Study of radiative and convective heat transfer when a radiating mixture of carbon dioxide and nitrogen flows past the critical point of a body

Abstract

The results are given of an investigation of the convective and radiative heat transfer at the leading critical point of a body in the flow of a radiating mixture of carbon dioxide and nitrogen, taking account of viscosity and thermal conductivity. The system of equations is written down under the assumption that the shock layer is thin, and its solution is obtained in the region between the body and the shock wave. It is assumed that there is local thermodynamic equilibrium throughout the compressed layer. The coefficients of absorption of the mixture are assumed to depend on the wavelength, the temperature, and the pressure.

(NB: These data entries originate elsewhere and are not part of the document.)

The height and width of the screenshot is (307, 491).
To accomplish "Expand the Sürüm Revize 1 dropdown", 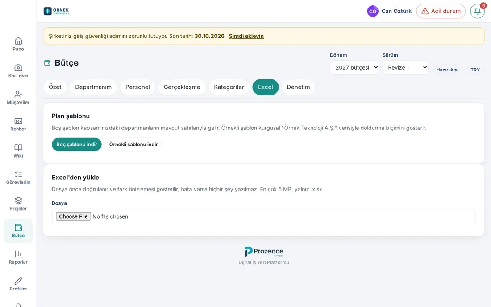I will 405,67.
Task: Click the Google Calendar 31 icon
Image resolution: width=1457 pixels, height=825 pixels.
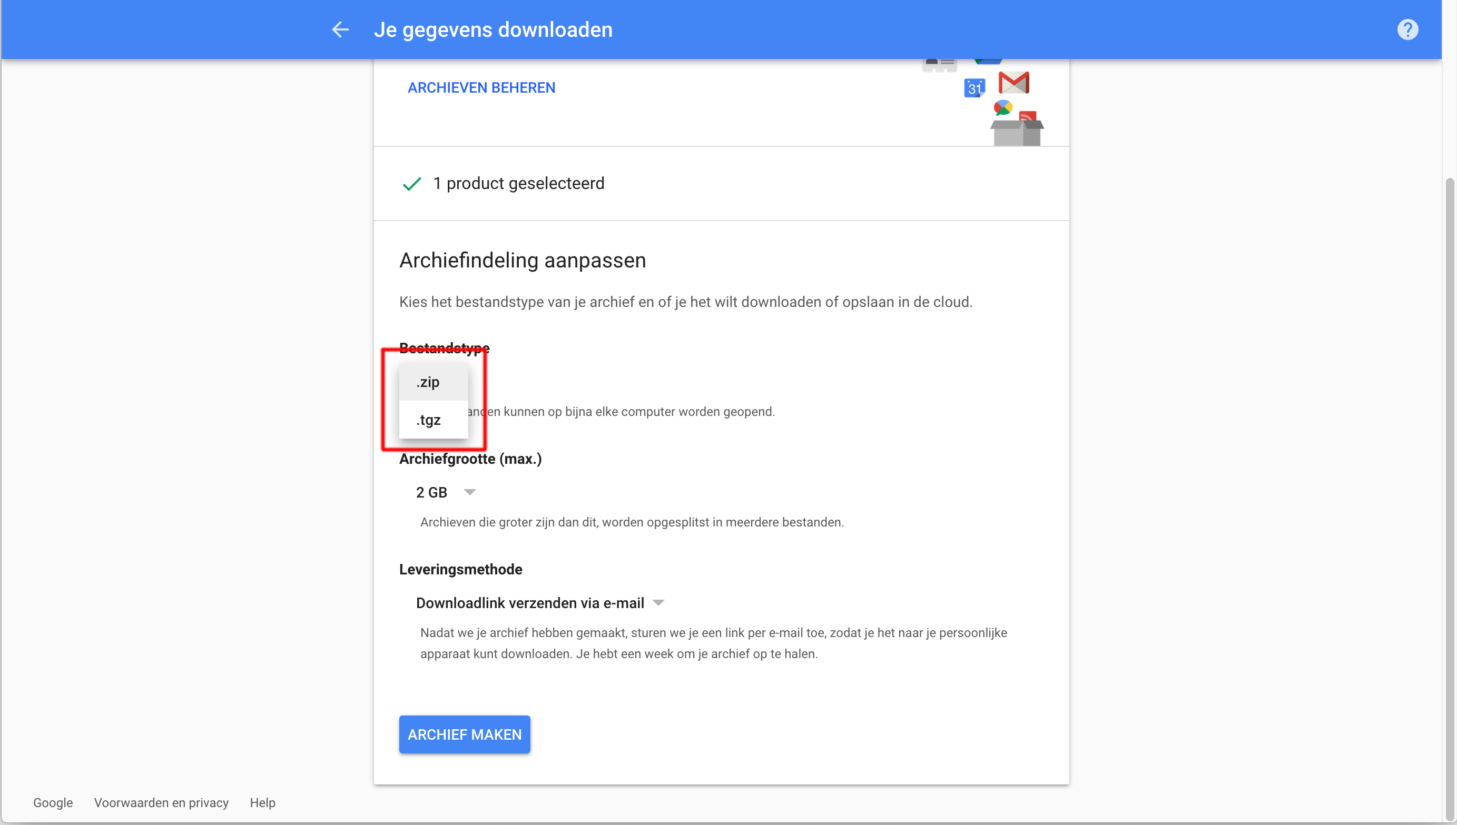Action: coord(974,88)
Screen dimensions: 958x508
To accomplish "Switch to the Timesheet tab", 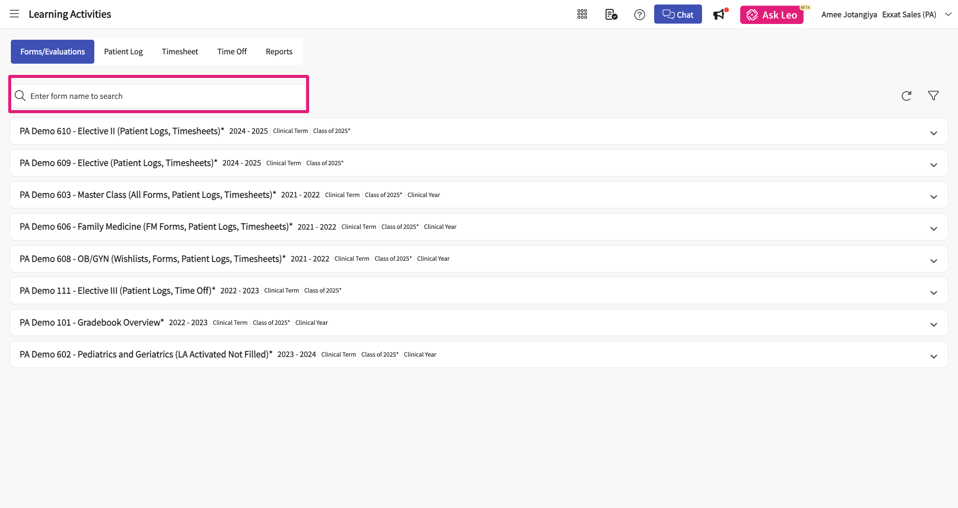I will click(x=180, y=52).
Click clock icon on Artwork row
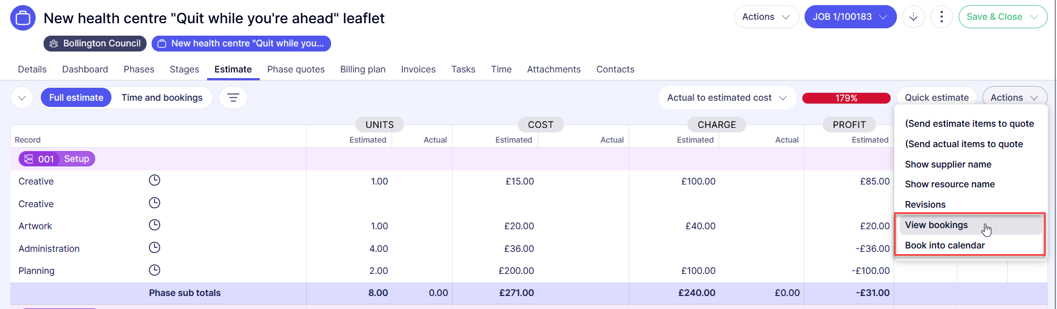The image size is (1057, 309). tap(154, 225)
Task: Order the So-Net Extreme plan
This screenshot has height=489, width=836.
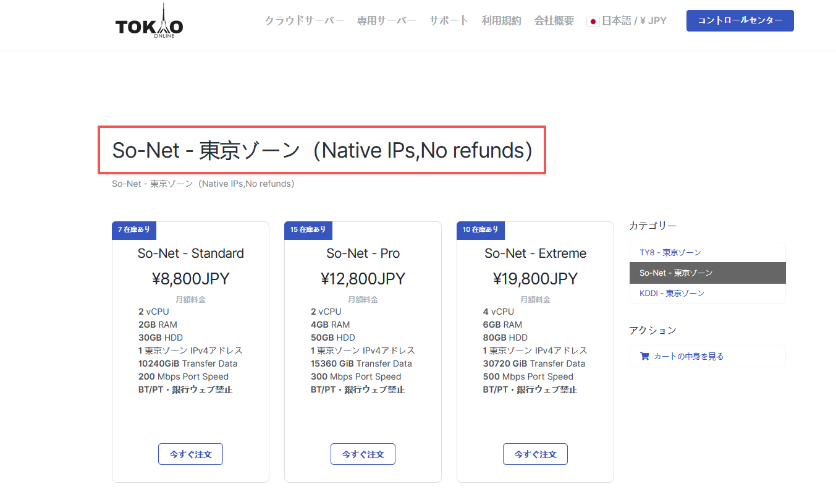Action: point(535,454)
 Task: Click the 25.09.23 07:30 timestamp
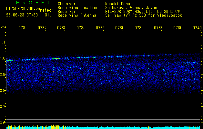pyautogui.click(x=22, y=15)
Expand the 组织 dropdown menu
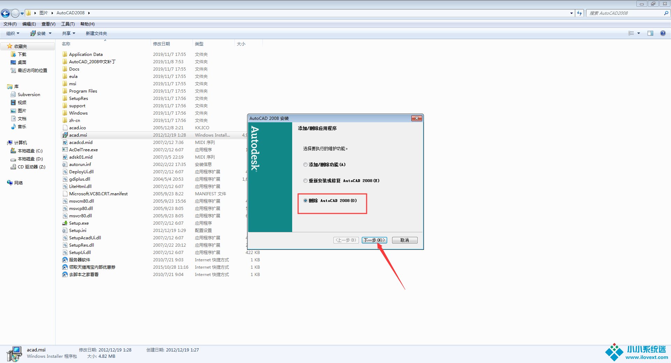The width and height of the screenshot is (671, 363). click(13, 34)
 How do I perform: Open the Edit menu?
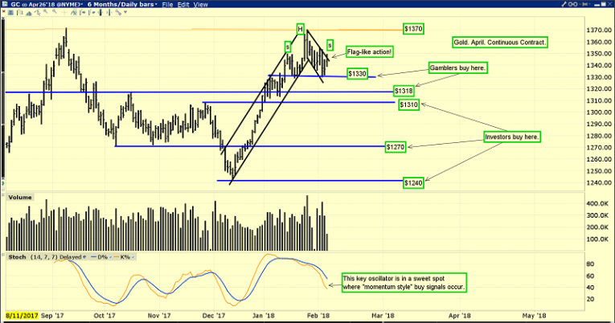[x=183, y=5]
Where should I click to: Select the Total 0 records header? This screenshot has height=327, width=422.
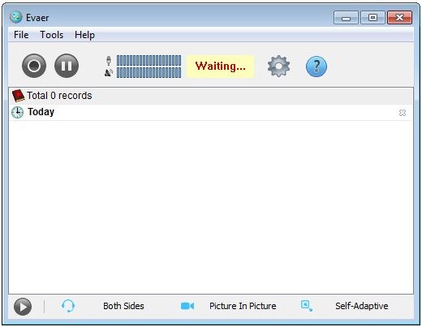pyautogui.click(x=211, y=96)
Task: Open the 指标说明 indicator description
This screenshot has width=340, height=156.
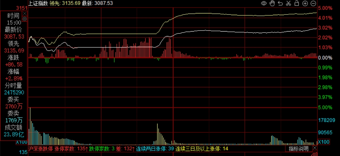Action: pyautogui.click(x=298, y=149)
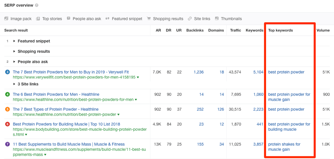Click the 1,236 backlinks value
The width and height of the screenshot is (334, 159).
click(198, 72)
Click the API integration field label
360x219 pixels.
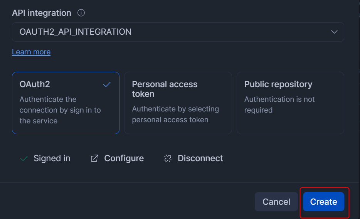point(42,13)
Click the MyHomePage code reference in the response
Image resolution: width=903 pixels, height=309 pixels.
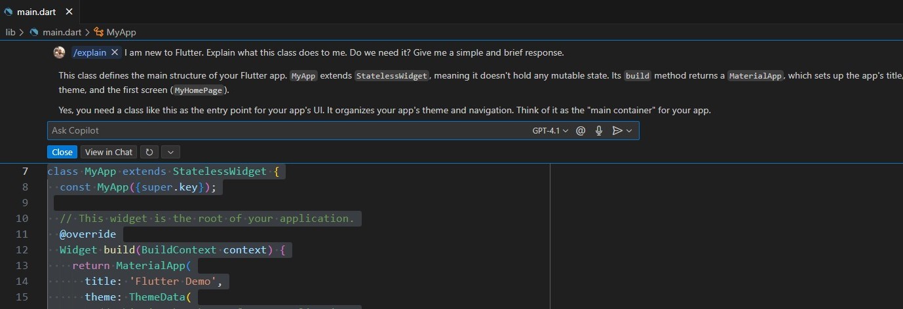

From the solution we determine the radiative and convective thermal fluxes at the wall, taking account of their interaction for temperatures behind the shock wave of 9000–12000 deg K and pressures of p=1 and 10 atm. By analyzing these results it is concluded that the effect of radiation on the convective heat transfer is insignificant, the effect being qualitatively different at large and small pressures. The fundamental contributions to the radiant thermal flux at the wall in the versions of the problem considered come from the following spectral interval: 0.128–0.33μ, where there is a fourth positive system of carbon monoxide bands (~43%), and 0.33–0.66μ, where there is an ultraviolet system of cyanogen (~40%). The contribution from the spectral interval 0.80–1.15μ is ~20%. Only about 15% of the radiant energy comes from the comparatively large interval 0.45–0.80μ. As the pressure increases, the contribution from the ultraviolet part of the spectrum falls, and the contribution from the visible part of the spectrum increases.